● **Selected passage**:

Recall that $\theta$ is a bijective function of $\rho$ (see Lemma \ref{lemma:theta}). 
To compute valid, sharp ATE bounds, it is therefore sufficient to show that there exist unique minimum and maximum values of $\rho$ such that $h_p(\rho) = \tau$. 
Call these $\rho^-_{\tau, p}$ and $\rho^+_{\tau, p}$, respectively. 
(Since the function $f$ is strictly decreasing, it maps the former to $\theta^+$ and the latter to $\theta^-$.)
The advantage of working in $\rho$-space rather than $\theta$-space is that the confounding coefficient is guaranteed to lie on a compact interval that is independent of the data, namely $[-1, 1]$. 

Recall that the $L_p$ norm is convex for all $p \geq 1$ and strictly convex for $p \in (1, \infty)$. 
Also, by definition, we have that $\tau^*_p \geq \check{\tau}_p$. Thus we have four possibilities to consider, with strict and non-strict variants of both convexity and the leakage inequality (see Table \ref{tab:solutions}). 
Non-strict convexity raises complications due to the potential for plateaus in the $L_p$ norm; non-strict inequality raises complications if true and minimum leakage parameters coincide.
We will show that $\rho^-_{\tau, p}$ and $\rho^+_{\tau, p}$ are uniquely identified in all four settings.

● **Request A**: According to the passage on ATE bounds, on what interval is the confounding coefficient guaranteed to lie?
The passage and the records are unrelated material.

● **Exercise inputs**:

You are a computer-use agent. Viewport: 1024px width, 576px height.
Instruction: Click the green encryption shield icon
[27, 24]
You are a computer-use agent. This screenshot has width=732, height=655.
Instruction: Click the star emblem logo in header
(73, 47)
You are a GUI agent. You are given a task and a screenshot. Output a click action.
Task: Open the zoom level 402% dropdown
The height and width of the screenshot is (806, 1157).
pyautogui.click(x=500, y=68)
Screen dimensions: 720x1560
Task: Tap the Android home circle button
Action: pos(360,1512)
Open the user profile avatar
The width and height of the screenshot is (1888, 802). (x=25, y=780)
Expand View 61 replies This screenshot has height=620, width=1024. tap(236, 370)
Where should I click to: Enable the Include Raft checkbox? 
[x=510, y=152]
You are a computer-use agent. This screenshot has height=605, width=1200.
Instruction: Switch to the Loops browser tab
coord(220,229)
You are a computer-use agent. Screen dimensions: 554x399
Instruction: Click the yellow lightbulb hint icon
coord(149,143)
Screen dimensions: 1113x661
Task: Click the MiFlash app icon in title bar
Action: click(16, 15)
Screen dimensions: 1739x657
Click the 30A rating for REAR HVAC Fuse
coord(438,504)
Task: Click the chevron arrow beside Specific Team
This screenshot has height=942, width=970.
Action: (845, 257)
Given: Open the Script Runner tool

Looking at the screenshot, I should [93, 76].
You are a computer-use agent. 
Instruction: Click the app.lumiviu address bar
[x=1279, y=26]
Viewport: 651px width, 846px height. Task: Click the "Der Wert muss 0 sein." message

● **Request B**: Extract from the records, word for word, the lines starting with the line that contains "Where should I" and going on through the last line of the records.

● **Answer A**: It lies on the interval [-1, 1], which is independent of the data.

● **Answer B**:
Where should I click to: Enable the Include Raft checkbox? 
[x=510, y=152]
You are a computer-use agent. This screenshot has height=605, width=1200.
Instruction: Switch to the Loops browser tab
coord(220,229)
You are a computer-use agent. Screen dimensions: 554x399
Instruction: Click the yellow lightbulb hint icon
coord(149,143)
Screen dimensions: 1113x661
Task: Click the MiFlash app icon in title bar
Action: click(16, 15)
Screen dimensions: 1739x657
Click the 30A rating for REAR HVAC Fuse
coord(438,504)
Task: Click the chevron arrow beside Specific Team
This screenshot has height=942, width=970.
Action: (845, 257)
Given: Open the Script Runner tool

Looking at the screenshot, I should [93, 76].
You are a computer-use agent. 
Instruction: Click the app.lumiviu address bar
[x=1279, y=26]
Viewport: 651px width, 846px height. Task: Click the "Der Wert muss 0 sein." message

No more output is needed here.